I very much welcome the noble and right reverend Lord’s message, which highlights the two interrelated issues which this Bill seeks to address: the suffering of women oppressed by religiously sanctioned gender discrimination in this country; and a rapidly developing alternative quasi-legal system which undermines the fundamental principle of one law for all—a matter of especial significance as we mark the 800th anniversary of the signing of Magna Carta.

The Bill is also strongly supported by many organisations concerned with the suffering of vulnerable women, including the Muslim Women’s Advisory Council, Karma Nirvana, Passion for Freedom as well as by the National Secular Society: I am grateful to them all.

The concerns which the Bill seeks to address are even more urgent today than three years ago, when the Bill received a previous Second Reading. As the courageous Muslim woman Habiba Jaan said in her recent report Equal and Free?:

“There is a growing concern that many Muslim women in Britain today are suffering severe gender discrimination but lack knowledge of their rights under British law”.

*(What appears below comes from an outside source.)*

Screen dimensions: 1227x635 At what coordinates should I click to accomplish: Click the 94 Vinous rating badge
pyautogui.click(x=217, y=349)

Or, to use the words of another brave Muslim lady who shared her story with me:

““I feel betrayed by Britain. I came here to get away from this and the situation is worse here than in the country I escaped from”.

Many noble Lords here today have heard deeply moving and disturbing first-hand accounts of the suffering of women in our country during meetings of the All-Party Parliamentary Group on “Honour” Based Abuse. Some noble Lords will remember the story of Roma—a pseudonym, of course. She was physically abused by her husband, an overseas Pakistani student, but was so in fear of being rejected by her community that she did everything possible to avoid a divorce. However, when her husband could not obtain a visa, he sent Roma an Islamic divorce by post. She showed us a plain piece of paper with the words “I divorce you” three times. To use her words, and I will never forget the yearning in her voice,

“I felt that plain piece of paper was a mockery of my human rights”,

in this country.

Roma also referred to the process of halala, whereby a husband divorces his wife, possibly by saying “I divorce you” three times. If he then wishes to remarry her, she must marry another man, have that marriage consummated, then undergo another divorce; and only then can she remarry her original husband. Roma said that some husbands do this just to taunt their wives, and this is happening in Britain today.

Time permits only one more example. A consultant gynaecologist described to me a request from a 63 year- old man for a repair of the hymen of his 23 year-old wife. The gynaecologist refused as this is an illegal operation, whereupon the man became intensely angry, claiming that doctors in his town, not far from London, frequently undertake this operation under another name. He wanted this surgical procedure for his wife in order to take her back to their country of origin to marry another man. Her next husband could then obtain a visa to enter the UK. He would probably abuse and then divorce his wife and marry another or more wives here. The man who asked for this operation said that he earned about £10,000 for effecting this arrangement, which was very helpful as he was unemployed. Such shocking cases surely cannot be allowed to continue. The rights of Muslim women and the rule of the law of our land must be upheld.

On a related issue, my Muslim friends tell me that in some communities with high polygamy and divorce rates, men may have up to 20 children each. Clearly, youngsters growing up in dysfunctional families may be vulnerable to extremism and demography may affect democracy.

That brings me to identify the specific concerns to which the Bill seeks to draw attention. I recognise that its provisions cannot solve all the sensitive and complex issues involved, or many collateral issues, but I have been assured by the women whom they seek to help that they would be immensely useful. One Muslim woman phoned me this week to tell me that literally thousands of Muslim women are supporting this.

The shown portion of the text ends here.